»»
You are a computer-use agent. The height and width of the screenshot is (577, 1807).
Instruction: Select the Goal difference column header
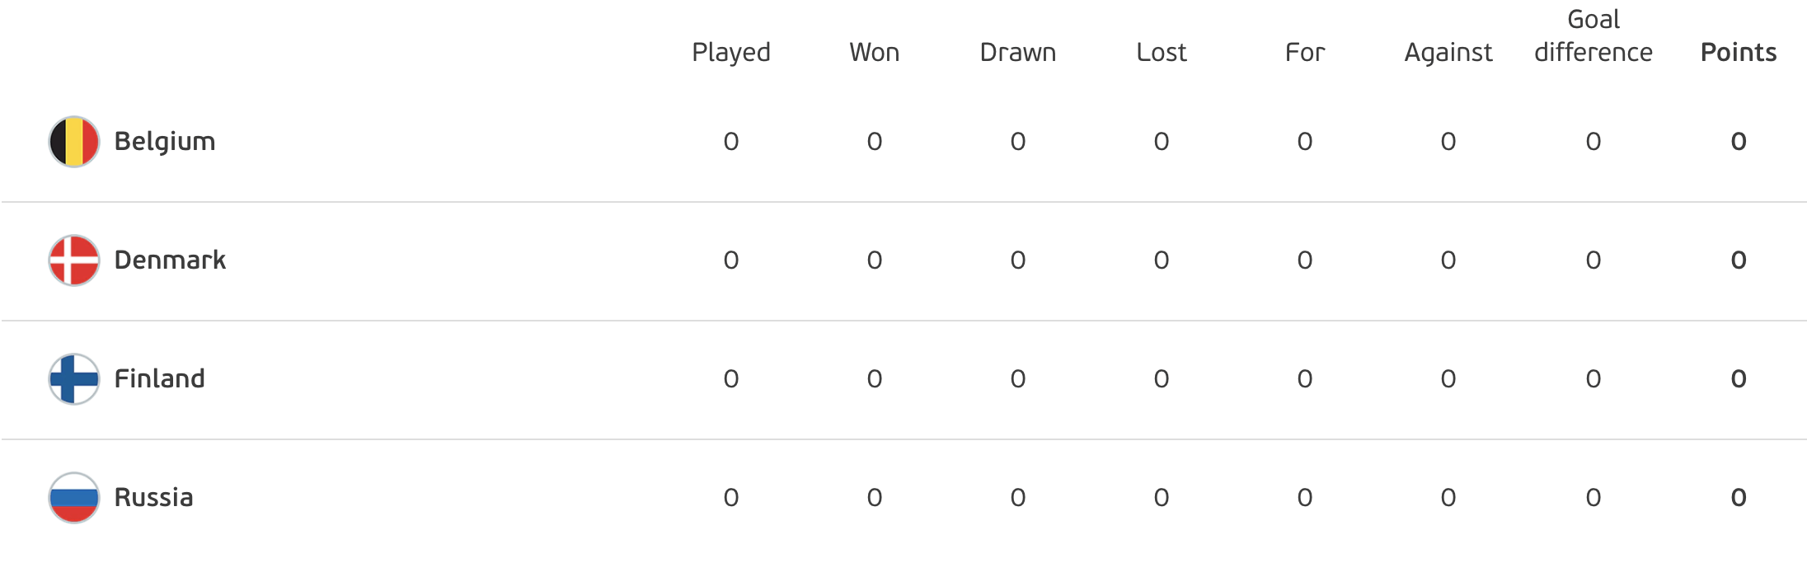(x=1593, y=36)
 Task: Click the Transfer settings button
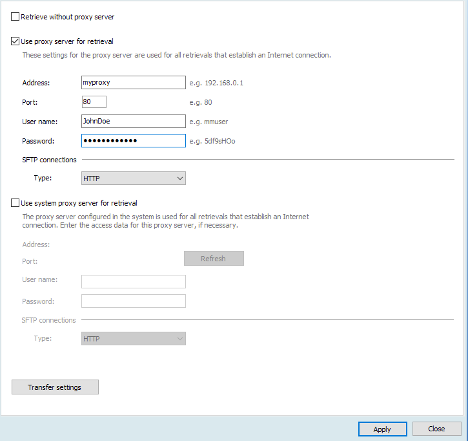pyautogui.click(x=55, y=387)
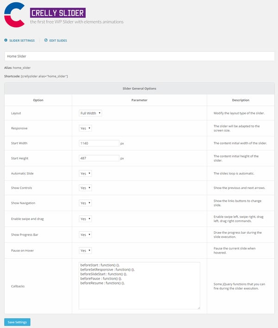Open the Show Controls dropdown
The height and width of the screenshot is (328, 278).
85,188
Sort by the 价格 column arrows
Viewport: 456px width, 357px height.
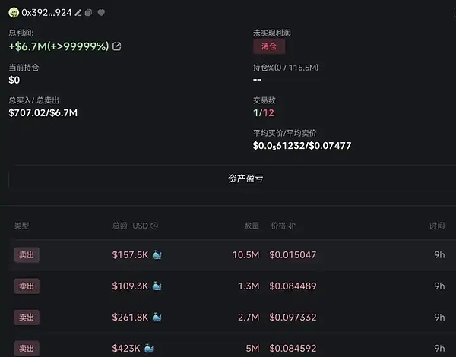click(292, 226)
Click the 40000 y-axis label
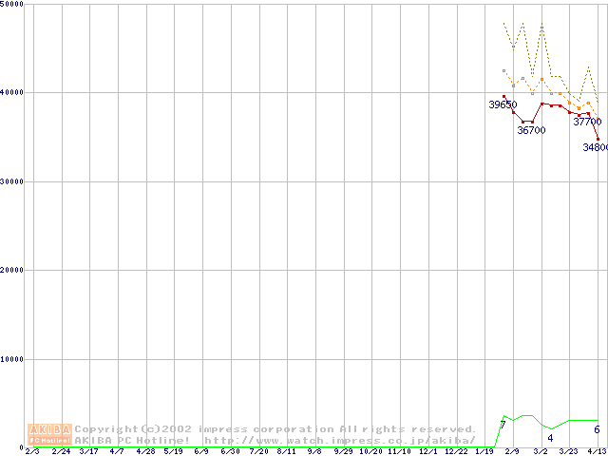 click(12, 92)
««
»»
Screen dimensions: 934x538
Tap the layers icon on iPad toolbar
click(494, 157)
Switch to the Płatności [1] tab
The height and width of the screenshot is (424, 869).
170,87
««
● Work required
Edit the items from the line with "Sort by the 价格 column arrows" up to and including the line with "click(12, 92)" by replacing "y-axis label" with "y-axis tick label" and leaving everything else unchanged. Return only those lines, without the pictures.

● Response to the exercise
Sort by the 价格 column arrows
Viewport: 456px width, 357px height.
click(292, 226)
Click the 40000 y-axis tick label
 click(12, 92)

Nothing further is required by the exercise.